Like many plesiosaurs, elasmosaurids are easily recognizable by their compact, streamlined bodies, long paddle-like limbs, short tails, proportionately small heads, and very elongated necks. Most representatives adopt sizes ranging from more than 8 m in length. The largest known member of this family, Albertonectes, would have reached a length of 12.1 m with a body mass of 3.1 MT. A referred specimen of Aristonectes that was discovered in Seymour Island, Antarctica, is view to be one of the largest and heaviest plesiosaurs identified to date, estimated in a 2019 study at between 11 and 11.9 m long for body mass of 10.7–13.5 MT. (Note: The body mass estimate of the 2019 study is based on authors' assumption that Cryptoclidus and Aristonectes would have had similar body proportions.) One of the smallest known elasmosaurids, Kawanectes, reached a length of 3.8–4.2 m in adulthood.

The skull of elasmosaurids are mainly slender and triangular in shape. The lateral edges of the orbits are characterized by a convex lateral edge. A large majority of representatives of the group have a their generally heterodont (irregular throughout the jaws) dentition, with the teeth becoming progressively smaller from front to back, with the larger ones shaped like large fangs. These representatives have generally five teeth in the premaxillae (which form the front of the upper jaw), 14 teeth in the maxillae (the largest tooth bearing bone of the upper jaw), and between 17 and 19 in the dentary bones (the main part of the lower jaw). The tooth crowns are all slender and possess an oval to subcircular cross-section. Their surfaces are generally ornamented with fine longitudinal ridges extending from the base to the apex of the crown. The roots are cylindrical in shape and commonly exhibit resorption scars associated with the continuous replacement of the teeth. Aristonectines teeth are more numerous but are considerably smaller, having a homodont dentition, all the teeth being similar in shape.

Given records
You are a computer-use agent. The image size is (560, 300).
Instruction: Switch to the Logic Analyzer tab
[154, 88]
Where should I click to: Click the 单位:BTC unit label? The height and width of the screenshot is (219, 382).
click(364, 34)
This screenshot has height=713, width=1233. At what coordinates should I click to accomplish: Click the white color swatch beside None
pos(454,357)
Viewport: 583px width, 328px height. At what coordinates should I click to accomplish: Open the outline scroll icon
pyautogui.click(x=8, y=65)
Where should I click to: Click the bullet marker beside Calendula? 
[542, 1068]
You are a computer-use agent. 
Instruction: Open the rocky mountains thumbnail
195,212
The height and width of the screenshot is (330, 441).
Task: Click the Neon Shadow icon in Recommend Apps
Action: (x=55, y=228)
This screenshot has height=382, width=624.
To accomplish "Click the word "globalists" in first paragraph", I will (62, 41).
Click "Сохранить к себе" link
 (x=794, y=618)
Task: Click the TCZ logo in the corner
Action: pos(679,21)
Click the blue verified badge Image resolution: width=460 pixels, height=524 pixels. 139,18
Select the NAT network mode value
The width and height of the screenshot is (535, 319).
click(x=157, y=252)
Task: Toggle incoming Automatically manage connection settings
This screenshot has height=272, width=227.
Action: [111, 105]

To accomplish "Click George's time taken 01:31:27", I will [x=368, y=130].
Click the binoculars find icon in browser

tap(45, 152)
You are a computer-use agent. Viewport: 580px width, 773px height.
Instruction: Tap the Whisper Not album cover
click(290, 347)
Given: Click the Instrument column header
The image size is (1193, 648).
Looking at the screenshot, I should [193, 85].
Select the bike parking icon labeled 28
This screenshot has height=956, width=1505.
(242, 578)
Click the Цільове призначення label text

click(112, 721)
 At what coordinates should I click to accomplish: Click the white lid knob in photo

What to produce
Copy out the whole passage on elasmosaurid anatomy word for word.

Exercise solution
Like many plesiosaurs, elasmosaurids are easily recognizable by their compact, streamlined bodies, long paddle-like limbs, short tails, proportionately small heads, and very elongated necks. Most representatives adopt sizes ranging from more than 8 m in length. The largest known member of this family, Albertonectes, would have reached a length of 12.1 m with a body mass of 3.1 MT. A referred specimen of Aristonectes that was discovered in Seymour Island, Antarctica, is view to be one of the largest and heaviest plesiosaurs identified to date, estimated in a 2019 study at between 11 and 11.9 m long for body mass of 10.7–13.5 MT. (Note: The body mass estimate of the 2019 study is based on authors' assumption that Cryptoclidus and Aristonectes would have had similar body proportions.) One of the smallest known elasmosaurids, Kawanectes, reached a length of 3.8–4.2 m in adulthood.

The skull of elasmosaurids are mainly slender and triangular in shape. The lateral edges of the orbits are characterized by a convex lateral edge. A large majority of representatives of the group have a their generally heterodont (irregular throughout the jaws) dentition, with the teeth becoming progressively smaller from front to back, with the larger ones shaped like large fangs. These representatives have generally five teeth in the premaxillae (which form the front of the upper jaw), 14 teeth in the maxillae (the largest tooth bearing bone of the upper jaw), and between 17 and 19 in the dentary bones (the main part of the lower jaw). The tooth crowns are all slender and possess an oval to subcircular cross-section. Their surfaces are generally ornamented with fine longitudinal ridges extending from the base to the apex of the crown. The roots are cylindrical in shape and commonly exhibit resorption scars associated with the continuous replacement of the teeth. Aristonectines teeth are more numerous but are considerably smaller, having a homodont dentition, all the teeth being similar in shape.